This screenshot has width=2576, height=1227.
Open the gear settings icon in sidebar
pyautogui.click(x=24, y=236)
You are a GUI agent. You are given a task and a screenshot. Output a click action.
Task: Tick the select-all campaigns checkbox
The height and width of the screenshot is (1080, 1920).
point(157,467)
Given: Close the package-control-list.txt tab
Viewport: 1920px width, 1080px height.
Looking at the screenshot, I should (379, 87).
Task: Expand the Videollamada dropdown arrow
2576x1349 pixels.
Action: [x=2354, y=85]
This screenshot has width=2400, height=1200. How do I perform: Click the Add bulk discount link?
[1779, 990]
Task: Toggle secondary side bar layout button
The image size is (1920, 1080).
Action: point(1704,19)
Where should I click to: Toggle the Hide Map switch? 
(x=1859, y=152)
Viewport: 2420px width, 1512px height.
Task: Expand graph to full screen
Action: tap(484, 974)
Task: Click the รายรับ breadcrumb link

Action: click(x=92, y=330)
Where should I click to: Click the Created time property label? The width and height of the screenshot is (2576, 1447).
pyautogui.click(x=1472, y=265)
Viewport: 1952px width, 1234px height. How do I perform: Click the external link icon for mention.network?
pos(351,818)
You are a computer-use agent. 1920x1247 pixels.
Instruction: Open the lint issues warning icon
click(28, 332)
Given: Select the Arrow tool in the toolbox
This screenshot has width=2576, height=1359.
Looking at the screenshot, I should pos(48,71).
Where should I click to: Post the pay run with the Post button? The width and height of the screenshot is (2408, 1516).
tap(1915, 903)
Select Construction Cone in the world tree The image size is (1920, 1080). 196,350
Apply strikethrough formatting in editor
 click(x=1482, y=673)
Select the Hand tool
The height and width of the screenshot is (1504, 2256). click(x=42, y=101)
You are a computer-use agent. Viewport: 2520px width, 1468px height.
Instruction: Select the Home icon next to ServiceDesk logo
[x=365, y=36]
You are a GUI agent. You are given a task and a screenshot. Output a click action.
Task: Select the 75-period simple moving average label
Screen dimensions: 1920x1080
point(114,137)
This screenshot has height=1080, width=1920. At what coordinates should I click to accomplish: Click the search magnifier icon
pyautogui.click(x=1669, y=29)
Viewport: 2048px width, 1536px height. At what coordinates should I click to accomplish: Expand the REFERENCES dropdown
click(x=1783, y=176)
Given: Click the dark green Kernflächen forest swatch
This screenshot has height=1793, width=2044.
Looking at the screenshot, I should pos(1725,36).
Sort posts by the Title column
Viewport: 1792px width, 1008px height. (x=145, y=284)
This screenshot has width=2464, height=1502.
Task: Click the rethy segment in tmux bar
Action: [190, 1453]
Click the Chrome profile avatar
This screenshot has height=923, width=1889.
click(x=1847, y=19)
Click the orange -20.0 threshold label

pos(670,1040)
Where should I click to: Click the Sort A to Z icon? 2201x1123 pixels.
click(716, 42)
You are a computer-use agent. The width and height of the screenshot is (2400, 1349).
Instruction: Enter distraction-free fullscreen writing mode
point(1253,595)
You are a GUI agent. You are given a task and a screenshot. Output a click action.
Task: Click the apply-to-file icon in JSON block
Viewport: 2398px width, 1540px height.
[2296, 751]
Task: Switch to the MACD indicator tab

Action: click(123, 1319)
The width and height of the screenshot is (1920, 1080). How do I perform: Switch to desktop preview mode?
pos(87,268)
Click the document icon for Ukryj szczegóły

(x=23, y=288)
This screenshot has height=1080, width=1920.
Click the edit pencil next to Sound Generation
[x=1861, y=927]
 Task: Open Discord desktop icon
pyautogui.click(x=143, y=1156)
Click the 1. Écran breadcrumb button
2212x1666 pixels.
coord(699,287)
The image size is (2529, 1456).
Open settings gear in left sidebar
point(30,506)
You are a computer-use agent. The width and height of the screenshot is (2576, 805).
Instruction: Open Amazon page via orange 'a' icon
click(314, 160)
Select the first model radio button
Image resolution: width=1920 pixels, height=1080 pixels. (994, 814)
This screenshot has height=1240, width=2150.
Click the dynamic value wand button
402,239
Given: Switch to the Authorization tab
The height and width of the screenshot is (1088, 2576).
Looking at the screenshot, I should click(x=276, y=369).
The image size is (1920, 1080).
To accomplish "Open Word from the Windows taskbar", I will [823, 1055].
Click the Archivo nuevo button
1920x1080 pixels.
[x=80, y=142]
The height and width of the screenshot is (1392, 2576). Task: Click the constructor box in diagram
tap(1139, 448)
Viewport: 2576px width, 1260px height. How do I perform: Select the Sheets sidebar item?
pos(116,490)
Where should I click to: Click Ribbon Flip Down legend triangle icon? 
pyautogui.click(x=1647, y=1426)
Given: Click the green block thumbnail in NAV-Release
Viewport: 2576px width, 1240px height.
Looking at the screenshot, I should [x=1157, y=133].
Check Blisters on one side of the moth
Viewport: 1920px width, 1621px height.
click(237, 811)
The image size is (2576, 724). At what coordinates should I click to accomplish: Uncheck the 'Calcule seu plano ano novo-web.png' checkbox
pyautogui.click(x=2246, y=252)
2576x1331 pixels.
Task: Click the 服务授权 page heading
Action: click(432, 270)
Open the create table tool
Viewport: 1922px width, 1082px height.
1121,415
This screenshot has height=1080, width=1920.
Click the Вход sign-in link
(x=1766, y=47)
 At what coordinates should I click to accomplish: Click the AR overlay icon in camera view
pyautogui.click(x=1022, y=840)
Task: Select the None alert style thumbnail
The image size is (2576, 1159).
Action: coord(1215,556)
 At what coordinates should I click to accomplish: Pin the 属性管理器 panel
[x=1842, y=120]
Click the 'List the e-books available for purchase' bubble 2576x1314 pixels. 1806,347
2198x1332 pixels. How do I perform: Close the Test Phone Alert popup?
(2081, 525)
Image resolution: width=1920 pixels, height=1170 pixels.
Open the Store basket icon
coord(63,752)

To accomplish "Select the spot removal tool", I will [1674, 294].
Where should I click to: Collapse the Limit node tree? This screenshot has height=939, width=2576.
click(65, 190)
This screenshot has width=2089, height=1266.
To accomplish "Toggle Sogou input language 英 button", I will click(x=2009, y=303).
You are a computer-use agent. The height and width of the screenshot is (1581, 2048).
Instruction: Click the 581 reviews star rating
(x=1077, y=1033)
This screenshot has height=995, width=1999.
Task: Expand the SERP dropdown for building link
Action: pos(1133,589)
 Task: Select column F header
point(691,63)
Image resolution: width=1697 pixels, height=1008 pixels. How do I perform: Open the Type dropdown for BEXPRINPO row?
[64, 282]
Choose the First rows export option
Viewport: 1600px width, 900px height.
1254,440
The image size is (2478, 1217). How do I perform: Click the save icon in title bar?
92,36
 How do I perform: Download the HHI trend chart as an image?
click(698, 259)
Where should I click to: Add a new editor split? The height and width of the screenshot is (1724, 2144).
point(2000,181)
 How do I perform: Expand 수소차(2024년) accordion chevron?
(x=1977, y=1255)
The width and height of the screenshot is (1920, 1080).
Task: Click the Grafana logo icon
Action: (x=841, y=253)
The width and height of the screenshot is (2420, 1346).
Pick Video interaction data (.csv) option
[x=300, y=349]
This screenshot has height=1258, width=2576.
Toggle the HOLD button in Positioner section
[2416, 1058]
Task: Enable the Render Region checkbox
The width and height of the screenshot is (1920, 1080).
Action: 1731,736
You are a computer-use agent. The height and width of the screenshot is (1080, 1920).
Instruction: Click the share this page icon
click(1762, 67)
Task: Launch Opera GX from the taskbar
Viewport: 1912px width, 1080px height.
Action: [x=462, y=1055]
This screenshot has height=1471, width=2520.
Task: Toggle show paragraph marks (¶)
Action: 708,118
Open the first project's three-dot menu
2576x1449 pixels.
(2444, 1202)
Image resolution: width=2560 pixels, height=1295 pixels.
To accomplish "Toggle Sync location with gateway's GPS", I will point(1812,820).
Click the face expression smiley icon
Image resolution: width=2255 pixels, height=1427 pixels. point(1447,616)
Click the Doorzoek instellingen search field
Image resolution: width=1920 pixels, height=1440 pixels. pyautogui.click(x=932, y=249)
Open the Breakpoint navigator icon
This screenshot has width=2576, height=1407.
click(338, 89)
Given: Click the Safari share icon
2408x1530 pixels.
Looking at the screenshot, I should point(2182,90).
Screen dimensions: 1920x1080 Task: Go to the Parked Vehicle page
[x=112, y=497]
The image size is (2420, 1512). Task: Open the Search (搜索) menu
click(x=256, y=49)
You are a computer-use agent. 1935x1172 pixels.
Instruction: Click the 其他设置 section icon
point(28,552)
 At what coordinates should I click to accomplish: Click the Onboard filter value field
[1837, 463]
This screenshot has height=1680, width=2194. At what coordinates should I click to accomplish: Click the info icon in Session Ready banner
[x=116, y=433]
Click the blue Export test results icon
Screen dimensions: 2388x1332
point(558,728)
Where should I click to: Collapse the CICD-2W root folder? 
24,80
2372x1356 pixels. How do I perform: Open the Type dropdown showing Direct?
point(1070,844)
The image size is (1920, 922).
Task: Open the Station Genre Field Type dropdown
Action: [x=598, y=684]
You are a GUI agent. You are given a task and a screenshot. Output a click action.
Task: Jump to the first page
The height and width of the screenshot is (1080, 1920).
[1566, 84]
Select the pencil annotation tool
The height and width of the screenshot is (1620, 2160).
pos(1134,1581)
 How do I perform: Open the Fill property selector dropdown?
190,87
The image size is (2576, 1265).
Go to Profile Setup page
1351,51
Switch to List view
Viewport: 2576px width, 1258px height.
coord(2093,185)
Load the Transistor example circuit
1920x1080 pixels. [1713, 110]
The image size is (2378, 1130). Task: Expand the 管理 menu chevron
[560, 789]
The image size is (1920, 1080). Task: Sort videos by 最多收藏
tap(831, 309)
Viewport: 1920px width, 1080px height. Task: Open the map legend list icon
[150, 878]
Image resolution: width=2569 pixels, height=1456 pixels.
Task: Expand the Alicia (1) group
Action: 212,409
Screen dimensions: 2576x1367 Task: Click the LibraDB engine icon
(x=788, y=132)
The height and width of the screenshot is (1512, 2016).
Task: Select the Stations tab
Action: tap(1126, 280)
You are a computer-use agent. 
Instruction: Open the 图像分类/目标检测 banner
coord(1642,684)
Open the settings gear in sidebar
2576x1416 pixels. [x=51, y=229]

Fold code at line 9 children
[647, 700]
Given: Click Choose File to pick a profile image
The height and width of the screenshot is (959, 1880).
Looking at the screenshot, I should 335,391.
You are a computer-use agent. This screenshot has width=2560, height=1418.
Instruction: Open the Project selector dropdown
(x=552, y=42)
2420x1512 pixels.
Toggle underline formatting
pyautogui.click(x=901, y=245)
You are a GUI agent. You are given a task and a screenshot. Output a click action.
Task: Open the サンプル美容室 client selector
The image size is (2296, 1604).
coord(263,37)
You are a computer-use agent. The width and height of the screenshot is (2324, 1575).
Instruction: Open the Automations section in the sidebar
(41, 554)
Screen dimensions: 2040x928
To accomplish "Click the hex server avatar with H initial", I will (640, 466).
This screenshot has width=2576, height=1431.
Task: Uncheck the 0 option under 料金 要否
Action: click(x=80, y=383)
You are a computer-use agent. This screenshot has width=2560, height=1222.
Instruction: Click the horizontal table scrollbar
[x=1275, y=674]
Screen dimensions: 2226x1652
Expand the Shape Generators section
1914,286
****************
◆ WORK INSTRUCTIONS: Write down, word for word, the lines above from the one containing "The image size is (2378, 1130)." through the one containing "is (2324, 1575).", both ends included.

◆ REPLY:
The image size is (2378, 1130). Task: Expand the 管理 menu chevron
[560, 789]
The image size is (1920, 1080). Task: Sort videos by 最多收藏
tap(831, 309)
Viewport: 1920px width, 1080px height. Task: Open the map legend list icon
[150, 878]
Image resolution: width=2569 pixels, height=1456 pixels.
Task: Expand the Alicia (1) group
Action: 212,409
Screen dimensions: 2576x1367 Task: Click the LibraDB engine icon
(x=788, y=132)
The height and width of the screenshot is (1512, 2016).
Task: Select the Stations tab
Action: tap(1126, 280)
You are a computer-use agent. 
Instruction: Open the 图像分类/目标检测 banner
coord(1642,684)
Open the settings gear in sidebar
2576x1416 pixels. [x=51, y=229]

Fold code at line 9 children
[647, 700]
Given: Click Choose File to pick a profile image
The height and width of the screenshot is (959, 1880).
Looking at the screenshot, I should 335,391.
You are a computer-use agent. This screenshot has width=2560, height=1418.
Instruction: Open the Project selector dropdown
(x=552, y=42)
2420x1512 pixels.
Toggle underline formatting
pyautogui.click(x=901, y=245)
You are a GUI agent. You are given a task and a screenshot. Output a click action.
Task: Open the サンプル美容室 client selector
The image size is (2296, 1604).
coord(263,37)
You are a computer-use agent. The width and height of the screenshot is (2324, 1575).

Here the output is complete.